SINGAPORE - Soy products do not increase the risk of gout, and people who already have the condition can eat them, a new local study has found.
This goes against the common belief that gout sufferers should avoid eating soy and legume products as they are high in the organic compound purine.
Although purine-rich foods like shellfish and meat are known to cause higher levels of uric acid in one's blood, which may be retained, soy does not appear to have the same effect. Other purine-rich foods may cause sodium urate crystals forming in the joints, causing aches and pains, said researchers from the Duke-NUS Graduate Medical School and the National University Hospital, who did the study.
This myth is so common that even health professionals believe it, they said.
But their study - involving more than 50,000 Chinese in Singapore - found that those who consumed the most soy products were at lower risk of gout than those who ate the least.
The interviewees were 45 to 74 years old when they were recruited from 1993 to 1998. Researchers asked about their dietary habits then, and followed up with with questions on their medical status from 1999 to 2004 and 2006 to 2010. Out of the 51,114 they followed up on, 2,197 had developed the condition.
"Based on our study, soy might in fact have a protective effect against gout but this needs to be further studied," said Dr Teng Gim Gee, senior consultant at the division of rheumatology at the National University Hospital.
The finding, that soy is not associated with higher risk of gout, confirms six other studies done in places like Japan and Taiwan, which show that consuming soy does not increase uric acid in one's blood, said Professor Koh Woon-Puay, who studies population health at the Duke-NUS Graduate Medical School.
The local study is the first to draw a direct link between gout and soy. Also, increased uric acid, though a necessary condition, may not be sufficient for causing gout. Other factors like genes play a part too.

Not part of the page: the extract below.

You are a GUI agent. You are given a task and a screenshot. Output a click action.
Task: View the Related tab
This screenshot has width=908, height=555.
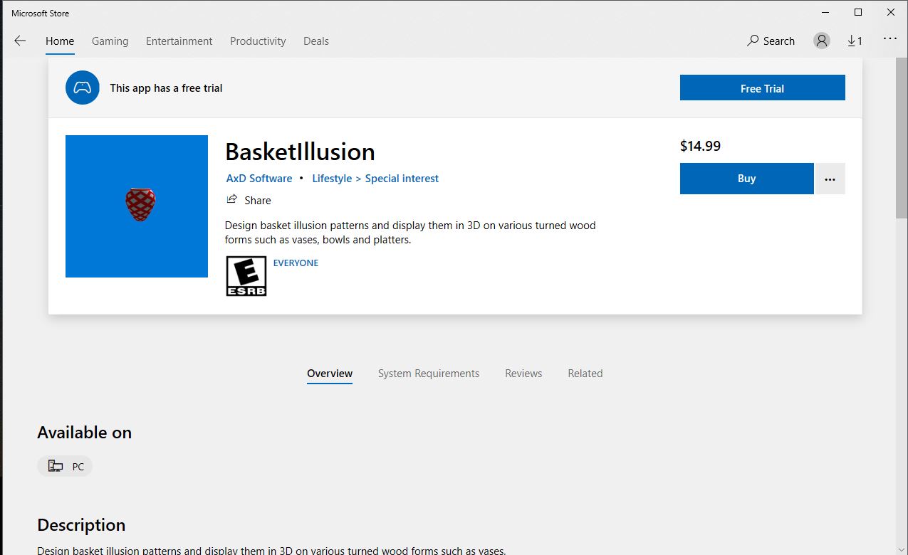(585, 374)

Scientists have yet to confirm why soy, though high in purine, is not associated with higher uric acid retention. But they suspect, based on a study in Japan, that soy may increase uric acid excretion and thus play no role in increasing the risk of gout.
In the local study, the group which ate the most red meat had an 8 per cent higher risk of gout. Surprisingly, the group which consumed the most poultry had a significantly higher 27 per cent increased risk.
Up to 97 per cent of the red meat consumed by those polled was pork as older Chinese seldom eat beef and lamb, unlike in Western countries.
The trend has to be studied further as previous research did not break meat up into different categories to look at their associations with gout, Prof Koh said.
"Though the study surveyed only Chinese, we have no reason to expect different results in other racial groups," she added.
About 4 per cent of Singaporeans over the age of 45 suffer from gout, which is more common in males.